I didn’t need much convincing to implement most of Charlotte Mason’s educational ideas but I did think that including the study of Plutarch was rather random. Who was this guy anyhow? And as one of my sons remarked, ‘Why do I have to do Plutarch when I’m not studying that time period?’
Plutarch was a Greek historian who lived c. AD 46-120 and is mostly known for writing Parallel Lives (also known as Plutarch’s Lives), a series of biographies of famous Greeks and Romans. But although Plutarch was a historian he was not so much concerned with the historical aspects of these Greek and Roman figures as he was in studying and comparing their characters. Plutarch’s aim was to shed light on their moral strengths and weaknesses and explore how their individual characters influenced their decisions and ultimately the course of their lives. Charlotte Mason placed the study of Plutarch under the umbrella of citizenship.
Citizenship: the character of an individual viewed as a member of society; behaviour in terms of the duties, obligations and functions of a citizen.
Earlier this year our fourth child finished his home education. As we came to this point in each of our older children’s lives we weren’t concerned so much with whether their maths was up to scratch or their writing was grammatically correct etc. We’d spent many years honing these and other skills and were confident they were proficient enough in these areas. We were more concerned with how they’d conduct themselves in life — among people who didn’t share their beliefs or values; in the face of disappointments; when they found out that life is not always black and white; when they were confronted by the problem of good and evil and finding out that good people are capable of evil. We wanted them to have the wisdom to discern ‘what to avoid and how to avoid it’ (Vol. 6, p. 186).
Plutarch looked at the lives of real people placed in positions of power, authority and leadership and examined how they dealt with the realities and challenges of their circumstances.
Now Plutarch is like the Bible in this, that he does not label the actions of his people as good or bad but leaves the conscience and judgment of his readers to make that classification.Vol. 6, p. 186
Character building is a theme that is often discussed within home-schooling circles and I think the study of Plutarch offers a way to address this topic in a different but more satisfactory manner than simply giving our children moralistic, doctored tales to read. To my way of thinking it’s akin to giving our children principles as opposed to rules to help them to make a judgment or decide the best course of action to take in different scenarios.

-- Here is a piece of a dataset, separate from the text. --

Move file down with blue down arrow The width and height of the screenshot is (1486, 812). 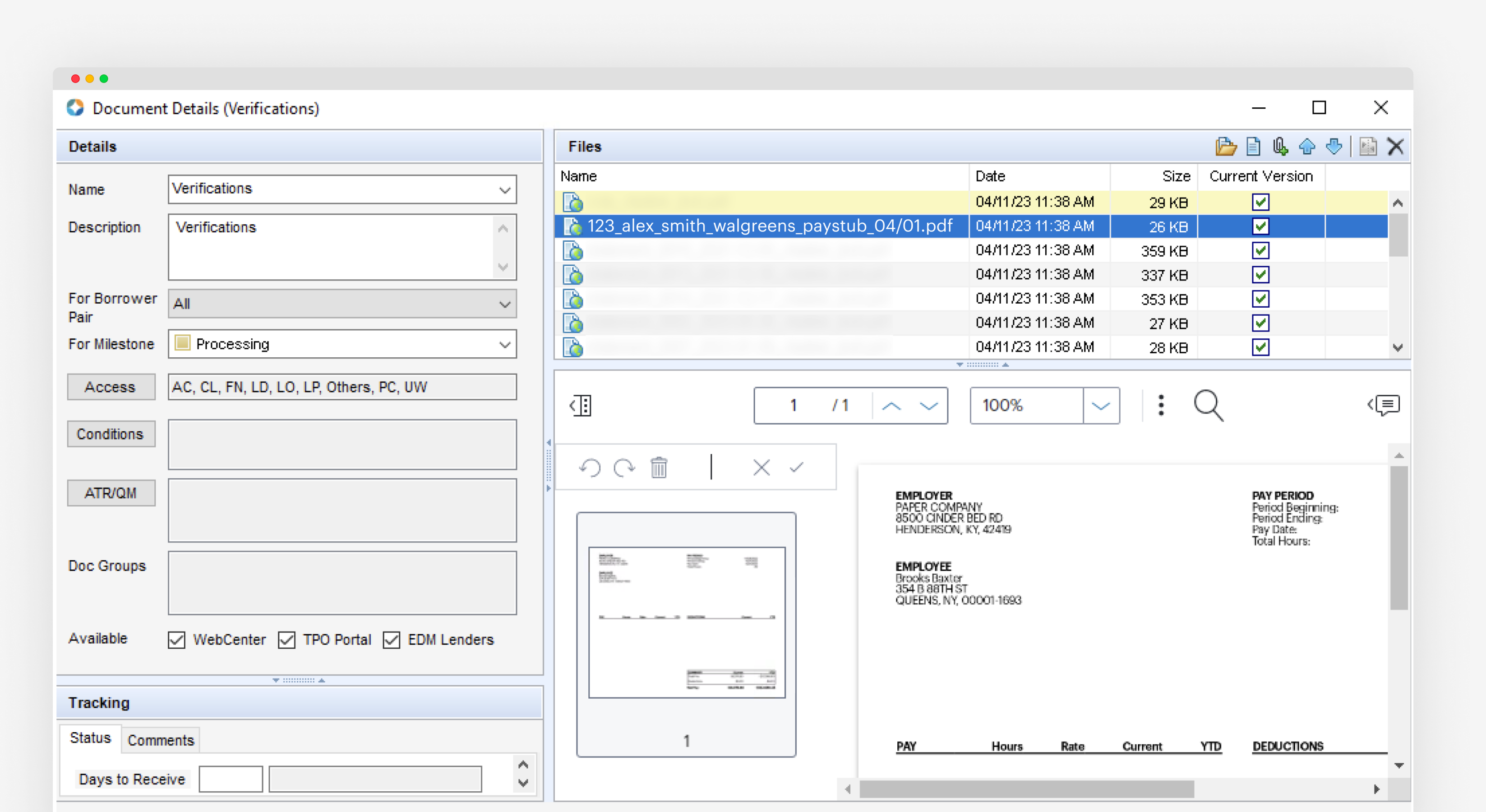coord(1334,147)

So, in unlikely ways, and from unlikely sources, do children gather that little code of principles which shall guide their lives.Vol. 6, p. 189
What we did when we first started to include Plutarch studies:
We started with the life of Poplicola, which is considered to be a good one to start with.

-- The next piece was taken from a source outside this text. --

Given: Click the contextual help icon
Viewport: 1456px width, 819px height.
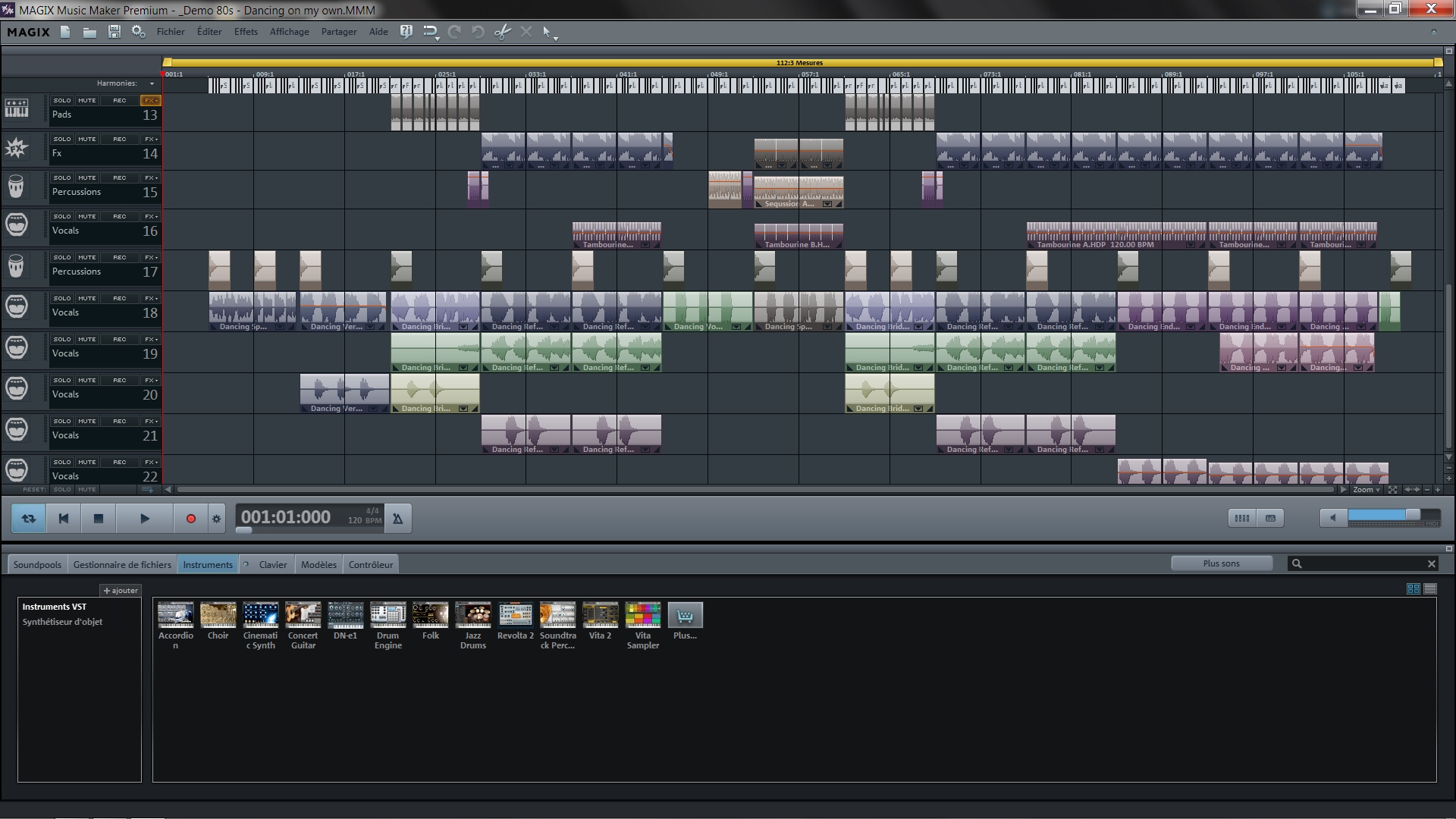Looking at the screenshot, I should 406,32.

I went to Anne White’s Study Guide, had a quick look at the introduction to his life and we did an overview of the Roman era. It was already familiar to my children so it didn’t take long.
I read the ‘before you read’ section of Lesson 1 and discussed the comments and then we went through the vocabulary. We discovered words we’d never come across before: hugger-mugger, garboyle, rakehell, rap and rend, pilled/polled, bib and drink drunk, traduced, obloquy …
Then I read the lesson aloud.
Sometimes I read a paragraph and asked for an oral narration, at other times I read for a bit longer but we usually ended up narrating a couple of times during this reading time. This was often helpful for me as sometimes I was more confused than my kids were.
After I’d read the selection I followed Anne’s suggested questions and we looked up any Scripture references she included. This part of the study has generally yielded some very interesting and sometimes hilarious conversations. There’s a tendency at our place for discussions on a particular topic to morph into all sorts shapes and directions because we all like to talk and we are all very opinionated.
When we first started with Plutarch about two years ago my children were 17, 15, 12 and 7 years of age and they all participated. My youngest usually played with Lego in the same room when we read Plutarch. I didn’t think she’d follow along but often she would pipe up with her version of the story showing that she’d understood what was happening, which surprised me.
If there was a suggested written narration I often asked the boys to do that. Sometimes I’d get them to try to include some of the vocabulary words in their writing or use the vocabulary words in a poem or ask them to write a newspaper article for ‘The Roman Times’ or the script for a play on a scene from the life being studied.
There are study guides for twenty-one of Plutarch’s Lives on the Ambleside Online site, enough to keep you going for a long time, and personally I’ve only covered the Lives that have a guide as they do actually enhance the story.
I would never have come up with the idea of reading Plutarch myself but I had enough experience of the wisdom of Charlotte Mason’s educational philosophy that I was willing to give it a go. Educating ourselves and our children can be uncomfortable at times and it’s not natural (to me at any rate!) to take a more difficult route if an easier one is at hand but our minds need exercise as much as our bodies to acquire strength and agility.